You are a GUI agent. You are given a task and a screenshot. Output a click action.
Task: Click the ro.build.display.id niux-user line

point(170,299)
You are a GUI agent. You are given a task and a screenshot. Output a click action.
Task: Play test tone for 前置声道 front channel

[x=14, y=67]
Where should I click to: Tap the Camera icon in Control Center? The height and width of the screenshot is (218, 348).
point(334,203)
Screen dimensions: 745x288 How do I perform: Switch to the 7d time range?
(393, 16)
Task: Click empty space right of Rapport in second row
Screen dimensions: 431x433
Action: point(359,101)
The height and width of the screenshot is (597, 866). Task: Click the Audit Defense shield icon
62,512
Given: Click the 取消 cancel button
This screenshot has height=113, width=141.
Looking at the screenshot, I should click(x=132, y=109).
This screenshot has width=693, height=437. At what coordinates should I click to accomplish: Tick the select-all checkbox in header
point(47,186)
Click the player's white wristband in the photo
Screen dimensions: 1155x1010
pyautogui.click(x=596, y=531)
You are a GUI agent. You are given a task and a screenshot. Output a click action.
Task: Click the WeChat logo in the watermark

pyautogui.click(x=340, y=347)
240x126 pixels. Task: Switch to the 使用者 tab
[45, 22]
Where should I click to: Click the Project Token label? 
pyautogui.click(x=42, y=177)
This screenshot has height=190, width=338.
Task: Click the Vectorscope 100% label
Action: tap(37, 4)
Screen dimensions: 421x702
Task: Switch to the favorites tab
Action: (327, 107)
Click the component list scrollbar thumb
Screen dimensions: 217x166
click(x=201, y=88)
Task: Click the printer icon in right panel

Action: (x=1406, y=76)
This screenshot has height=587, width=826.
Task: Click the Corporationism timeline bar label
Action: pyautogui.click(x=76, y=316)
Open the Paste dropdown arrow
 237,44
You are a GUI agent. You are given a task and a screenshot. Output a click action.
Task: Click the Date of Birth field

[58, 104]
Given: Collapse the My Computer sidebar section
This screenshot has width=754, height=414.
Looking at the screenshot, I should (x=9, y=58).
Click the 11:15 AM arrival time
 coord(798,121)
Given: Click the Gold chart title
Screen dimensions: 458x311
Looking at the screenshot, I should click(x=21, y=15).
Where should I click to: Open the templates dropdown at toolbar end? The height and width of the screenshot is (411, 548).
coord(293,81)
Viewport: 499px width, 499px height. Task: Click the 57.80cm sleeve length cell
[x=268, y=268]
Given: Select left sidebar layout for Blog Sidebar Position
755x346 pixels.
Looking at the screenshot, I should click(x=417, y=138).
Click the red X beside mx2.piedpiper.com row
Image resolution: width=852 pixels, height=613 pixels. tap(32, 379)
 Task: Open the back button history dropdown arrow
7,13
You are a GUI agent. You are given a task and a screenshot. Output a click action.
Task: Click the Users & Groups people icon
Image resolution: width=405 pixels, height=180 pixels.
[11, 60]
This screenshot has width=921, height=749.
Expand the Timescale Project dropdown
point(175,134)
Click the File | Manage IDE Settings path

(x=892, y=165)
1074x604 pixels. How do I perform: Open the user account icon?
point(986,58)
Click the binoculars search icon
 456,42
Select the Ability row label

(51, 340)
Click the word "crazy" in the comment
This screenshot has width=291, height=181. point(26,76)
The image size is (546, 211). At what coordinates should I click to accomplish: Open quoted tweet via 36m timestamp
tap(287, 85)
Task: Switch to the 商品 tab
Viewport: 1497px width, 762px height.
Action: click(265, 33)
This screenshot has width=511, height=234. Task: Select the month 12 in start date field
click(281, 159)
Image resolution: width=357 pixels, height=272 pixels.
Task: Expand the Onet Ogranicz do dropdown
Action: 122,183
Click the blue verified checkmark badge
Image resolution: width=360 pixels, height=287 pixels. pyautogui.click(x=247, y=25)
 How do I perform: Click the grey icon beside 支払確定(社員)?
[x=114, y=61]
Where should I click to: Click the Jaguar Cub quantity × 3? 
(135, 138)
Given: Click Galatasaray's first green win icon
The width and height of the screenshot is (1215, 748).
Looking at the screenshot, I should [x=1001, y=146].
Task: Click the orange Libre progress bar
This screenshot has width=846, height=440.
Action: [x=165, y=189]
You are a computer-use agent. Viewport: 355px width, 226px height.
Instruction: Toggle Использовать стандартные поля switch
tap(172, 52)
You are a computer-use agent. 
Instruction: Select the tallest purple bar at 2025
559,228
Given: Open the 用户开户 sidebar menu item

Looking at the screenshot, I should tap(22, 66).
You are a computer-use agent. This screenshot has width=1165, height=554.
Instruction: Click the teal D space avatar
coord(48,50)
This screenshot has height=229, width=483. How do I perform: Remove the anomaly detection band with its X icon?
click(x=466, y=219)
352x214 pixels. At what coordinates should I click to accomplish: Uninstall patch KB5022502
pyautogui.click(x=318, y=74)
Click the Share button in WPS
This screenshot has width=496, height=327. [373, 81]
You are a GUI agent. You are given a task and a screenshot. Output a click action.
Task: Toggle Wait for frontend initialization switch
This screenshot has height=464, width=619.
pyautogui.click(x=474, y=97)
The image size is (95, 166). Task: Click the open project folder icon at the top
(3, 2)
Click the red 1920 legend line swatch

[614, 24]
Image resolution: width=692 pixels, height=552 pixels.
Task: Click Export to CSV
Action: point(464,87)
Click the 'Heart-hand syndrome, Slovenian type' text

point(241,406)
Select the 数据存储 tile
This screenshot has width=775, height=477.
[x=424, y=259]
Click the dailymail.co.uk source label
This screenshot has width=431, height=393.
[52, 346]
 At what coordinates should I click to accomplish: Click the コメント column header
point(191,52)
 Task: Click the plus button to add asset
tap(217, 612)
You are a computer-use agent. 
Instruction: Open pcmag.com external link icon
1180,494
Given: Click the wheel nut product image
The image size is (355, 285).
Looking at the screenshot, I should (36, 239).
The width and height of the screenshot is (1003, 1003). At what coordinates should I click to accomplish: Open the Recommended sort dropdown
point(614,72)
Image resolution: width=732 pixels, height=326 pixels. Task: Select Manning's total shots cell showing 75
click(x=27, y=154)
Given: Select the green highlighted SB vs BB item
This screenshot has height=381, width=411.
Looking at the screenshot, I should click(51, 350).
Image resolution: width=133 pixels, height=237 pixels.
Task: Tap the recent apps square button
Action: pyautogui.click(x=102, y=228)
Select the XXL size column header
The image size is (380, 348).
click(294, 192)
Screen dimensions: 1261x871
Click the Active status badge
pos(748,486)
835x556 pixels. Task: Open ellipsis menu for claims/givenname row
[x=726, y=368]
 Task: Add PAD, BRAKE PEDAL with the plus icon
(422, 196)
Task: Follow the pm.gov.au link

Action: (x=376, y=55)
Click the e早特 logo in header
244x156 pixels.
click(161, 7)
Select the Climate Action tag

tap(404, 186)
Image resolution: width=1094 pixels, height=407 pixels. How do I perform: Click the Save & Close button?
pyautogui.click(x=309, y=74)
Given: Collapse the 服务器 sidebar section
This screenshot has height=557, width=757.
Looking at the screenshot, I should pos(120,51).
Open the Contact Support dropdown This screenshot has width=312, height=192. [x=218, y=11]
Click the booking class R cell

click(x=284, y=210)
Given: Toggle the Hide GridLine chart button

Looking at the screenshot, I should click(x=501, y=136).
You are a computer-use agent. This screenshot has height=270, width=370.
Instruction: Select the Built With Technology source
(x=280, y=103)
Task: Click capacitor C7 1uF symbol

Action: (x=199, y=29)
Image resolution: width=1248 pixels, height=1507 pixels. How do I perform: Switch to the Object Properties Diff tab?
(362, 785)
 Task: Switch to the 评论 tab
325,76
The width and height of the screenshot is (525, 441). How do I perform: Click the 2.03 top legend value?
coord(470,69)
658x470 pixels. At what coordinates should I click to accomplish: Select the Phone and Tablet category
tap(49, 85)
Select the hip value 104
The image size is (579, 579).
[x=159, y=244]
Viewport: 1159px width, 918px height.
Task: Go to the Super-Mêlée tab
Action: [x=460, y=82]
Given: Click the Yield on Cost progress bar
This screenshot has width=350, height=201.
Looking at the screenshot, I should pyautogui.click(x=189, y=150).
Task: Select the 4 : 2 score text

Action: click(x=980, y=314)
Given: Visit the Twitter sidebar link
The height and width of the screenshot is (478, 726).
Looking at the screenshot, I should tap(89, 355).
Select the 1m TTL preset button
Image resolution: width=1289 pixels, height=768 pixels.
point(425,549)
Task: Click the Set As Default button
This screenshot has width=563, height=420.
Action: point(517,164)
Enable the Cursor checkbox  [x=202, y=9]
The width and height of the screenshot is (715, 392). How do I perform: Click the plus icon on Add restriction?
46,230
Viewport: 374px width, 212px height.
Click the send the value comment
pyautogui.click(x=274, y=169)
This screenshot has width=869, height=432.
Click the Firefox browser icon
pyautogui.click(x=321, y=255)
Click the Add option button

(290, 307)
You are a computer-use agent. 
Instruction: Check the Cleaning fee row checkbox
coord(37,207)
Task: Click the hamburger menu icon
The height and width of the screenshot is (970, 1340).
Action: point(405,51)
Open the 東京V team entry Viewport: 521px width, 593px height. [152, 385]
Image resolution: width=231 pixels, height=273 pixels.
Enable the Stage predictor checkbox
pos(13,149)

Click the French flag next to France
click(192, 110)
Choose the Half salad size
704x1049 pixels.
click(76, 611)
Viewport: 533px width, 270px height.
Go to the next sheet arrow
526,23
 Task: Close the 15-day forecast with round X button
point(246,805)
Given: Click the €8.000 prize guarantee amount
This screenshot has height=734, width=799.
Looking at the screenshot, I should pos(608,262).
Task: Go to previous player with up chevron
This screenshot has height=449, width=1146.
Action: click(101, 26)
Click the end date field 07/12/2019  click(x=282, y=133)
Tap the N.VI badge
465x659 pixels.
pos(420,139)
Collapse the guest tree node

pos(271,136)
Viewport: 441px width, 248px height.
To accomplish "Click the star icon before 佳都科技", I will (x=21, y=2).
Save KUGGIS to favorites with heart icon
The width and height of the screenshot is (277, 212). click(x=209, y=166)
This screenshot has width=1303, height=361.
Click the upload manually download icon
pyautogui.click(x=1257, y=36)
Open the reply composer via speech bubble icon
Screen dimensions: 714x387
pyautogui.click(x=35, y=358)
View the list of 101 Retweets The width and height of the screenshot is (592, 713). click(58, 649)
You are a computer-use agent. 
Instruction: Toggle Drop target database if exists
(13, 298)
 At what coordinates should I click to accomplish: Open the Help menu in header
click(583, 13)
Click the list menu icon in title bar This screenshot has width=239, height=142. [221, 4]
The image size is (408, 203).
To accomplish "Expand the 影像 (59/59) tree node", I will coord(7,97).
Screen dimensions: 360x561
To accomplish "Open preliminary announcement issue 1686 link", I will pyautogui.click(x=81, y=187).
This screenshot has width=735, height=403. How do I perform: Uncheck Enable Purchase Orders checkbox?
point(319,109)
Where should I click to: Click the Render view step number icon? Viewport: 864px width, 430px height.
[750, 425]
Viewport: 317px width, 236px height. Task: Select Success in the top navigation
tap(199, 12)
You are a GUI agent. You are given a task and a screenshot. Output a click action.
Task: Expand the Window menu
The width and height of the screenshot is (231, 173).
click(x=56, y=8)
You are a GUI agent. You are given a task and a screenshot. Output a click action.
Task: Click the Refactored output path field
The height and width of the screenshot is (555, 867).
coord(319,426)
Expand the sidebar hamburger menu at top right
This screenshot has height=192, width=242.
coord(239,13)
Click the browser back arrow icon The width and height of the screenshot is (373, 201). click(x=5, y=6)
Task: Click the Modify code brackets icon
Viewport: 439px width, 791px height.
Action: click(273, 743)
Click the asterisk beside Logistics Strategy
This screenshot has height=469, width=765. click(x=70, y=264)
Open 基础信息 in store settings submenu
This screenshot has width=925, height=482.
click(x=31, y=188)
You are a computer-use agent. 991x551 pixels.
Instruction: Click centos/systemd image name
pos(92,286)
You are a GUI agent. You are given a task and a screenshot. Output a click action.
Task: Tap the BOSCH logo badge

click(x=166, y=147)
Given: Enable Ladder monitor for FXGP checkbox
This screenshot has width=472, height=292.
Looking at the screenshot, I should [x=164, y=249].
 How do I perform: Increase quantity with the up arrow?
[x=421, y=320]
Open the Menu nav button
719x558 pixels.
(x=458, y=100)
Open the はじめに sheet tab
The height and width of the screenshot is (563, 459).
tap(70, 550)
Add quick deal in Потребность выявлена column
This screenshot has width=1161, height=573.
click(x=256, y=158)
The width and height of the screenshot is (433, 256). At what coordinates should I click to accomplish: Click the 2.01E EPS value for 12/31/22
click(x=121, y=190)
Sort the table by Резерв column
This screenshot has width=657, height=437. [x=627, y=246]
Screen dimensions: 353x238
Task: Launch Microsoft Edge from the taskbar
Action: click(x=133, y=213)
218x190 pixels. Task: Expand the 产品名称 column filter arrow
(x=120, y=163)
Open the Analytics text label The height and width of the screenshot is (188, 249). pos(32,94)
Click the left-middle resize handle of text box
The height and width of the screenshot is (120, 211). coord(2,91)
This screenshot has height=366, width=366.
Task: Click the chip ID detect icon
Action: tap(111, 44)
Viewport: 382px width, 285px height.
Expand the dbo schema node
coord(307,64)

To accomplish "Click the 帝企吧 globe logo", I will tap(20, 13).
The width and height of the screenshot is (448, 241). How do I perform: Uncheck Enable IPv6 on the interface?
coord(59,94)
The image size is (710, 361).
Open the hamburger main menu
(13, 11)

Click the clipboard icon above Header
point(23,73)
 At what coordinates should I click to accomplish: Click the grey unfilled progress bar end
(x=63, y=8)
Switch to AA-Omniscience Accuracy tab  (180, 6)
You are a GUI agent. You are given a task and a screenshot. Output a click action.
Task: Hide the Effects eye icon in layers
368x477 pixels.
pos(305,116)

### What to produce
Reply with one number only, the count of lines above that hold the string "section".

### Answer for the task
2